FROM
TO
Questa è la storia di un uomo che ha lasciato l’Italia, nient’altro che una delle tante storie di persone che si separano dalla propria terra per ricorrere i loro sogni e i propri successi oltre oceano

Domenico Verti, nato a Drusco nel 1905, decide di staccarsi dalla famiglia e lasciare l’Europa nel 1930.
Giunto al porto Genova scorge subito, per mezzo di due grandi camini fumanti, l’enorme transatlantico ormeggiato in banchina: bello, enorme, affascinante, un gigante che stava raffigurando a tutti gli effetti il suo destino, l’America. “Ormai non si torna più indietro”, deve aver pensato.

Questa sua decisione nasce per mezzo di una ragazza che tornava ad ogni estate a Nociveglia, abitava a New York e il suo nome ricordava tanto quello di una principessa: Ademea. Bruni il suo cognome. Fu lei a prospettare a Domenico la possibilità di emigrare e seguirla nel suo Paese: “Lavoro nella segreteria del Sindaco Fiorello La Guardia, conosco la città, persone, opportunità… Fatti coraggio!

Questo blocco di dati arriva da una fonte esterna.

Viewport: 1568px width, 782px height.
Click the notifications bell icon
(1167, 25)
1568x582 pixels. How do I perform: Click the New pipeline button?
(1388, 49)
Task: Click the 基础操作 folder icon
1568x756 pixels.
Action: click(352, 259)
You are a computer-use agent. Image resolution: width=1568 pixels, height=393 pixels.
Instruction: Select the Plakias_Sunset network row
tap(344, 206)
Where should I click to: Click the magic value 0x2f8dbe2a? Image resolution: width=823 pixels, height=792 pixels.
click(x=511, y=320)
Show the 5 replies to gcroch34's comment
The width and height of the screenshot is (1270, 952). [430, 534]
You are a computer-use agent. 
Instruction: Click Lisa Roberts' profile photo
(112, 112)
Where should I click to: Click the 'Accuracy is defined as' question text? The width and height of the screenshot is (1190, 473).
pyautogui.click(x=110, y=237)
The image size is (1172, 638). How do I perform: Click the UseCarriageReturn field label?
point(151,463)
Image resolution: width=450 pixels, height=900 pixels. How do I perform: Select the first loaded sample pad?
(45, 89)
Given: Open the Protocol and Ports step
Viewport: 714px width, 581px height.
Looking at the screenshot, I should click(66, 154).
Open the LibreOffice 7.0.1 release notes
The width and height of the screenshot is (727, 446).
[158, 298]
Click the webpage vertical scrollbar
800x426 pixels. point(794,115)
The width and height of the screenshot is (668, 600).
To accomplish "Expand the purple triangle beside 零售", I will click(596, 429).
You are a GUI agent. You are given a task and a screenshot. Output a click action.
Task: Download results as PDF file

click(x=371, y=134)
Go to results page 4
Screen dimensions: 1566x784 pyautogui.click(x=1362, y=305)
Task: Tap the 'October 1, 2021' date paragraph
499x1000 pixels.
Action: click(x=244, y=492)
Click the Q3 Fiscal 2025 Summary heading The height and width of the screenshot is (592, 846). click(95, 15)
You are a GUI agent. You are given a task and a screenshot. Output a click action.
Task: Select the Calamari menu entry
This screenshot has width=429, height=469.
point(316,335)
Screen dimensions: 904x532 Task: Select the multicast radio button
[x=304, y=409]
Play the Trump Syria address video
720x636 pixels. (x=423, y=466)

Quella di Ademea era una proposta da non sottovalutare: l’America offriva mille opportunità, e per chi aveva idee e sceglieva di sgobbare era il luogo ideale. La decisione non tardò, scrisse a quel nome di principessa e partì. Dopo una settimana di viaggio, in un mare impenetrabile e forse conosciuto per la prima volta, uscì sul ponte per vedere la Statua della Libertà, New York, l’America. Tanto emozionato quanto disorientato, sbarcò a Ellis Island con la valigia in una mano e la fortuna nell’altra.
Sembra di vederlo, con lo sguardo serio ma appagato, la giacca scura e le scarpe lucide da viaggio, presentarsi davanti al funzionario dell’emigrazione per le domande di rito, ma lui non aveva nulla da dichiarare, così infilò la mano in tasca ed estrasse il motivo per cui si trovava lì: un sacchettino di velluto blu con dentro ago, filo e un metro giallo da sarto.

Domenico era stato cresciuto in una famiglia di sarti. Il papà Livio nacque nella campagna di Medesano nel 1880 e lasciò la “Bassa” nei primi anni del ’900 per sposarsi con Maria Zanelli di Drusco: ebbero sei figli, anzi otto, ma due morirono piccolissimi. Di professione faceva il sarto; e appena Guido, Domenico, Giuseppe e Giovanni furono in grado di tagliare, imbastire e cucire, insegnò loro il mestiere. A quel tempo l’Alto Ceno era una valle densamente popolata, ricca di coltivatori, boscaioli e commerciati, tutte persone a cui confezionare un bell’abito per la festa e da lavoro “da tutti giorni”. La moglie, assieme alla figlia Giovanna provvedeva invece al mantenimento della casa e a quella che sarebbe poi divenuta una vera e propria sartoria al “Belvedere” di Ponteceno; mentre il più giovane Luigi, il sesto figlio, terminati gli studi, diventò medico.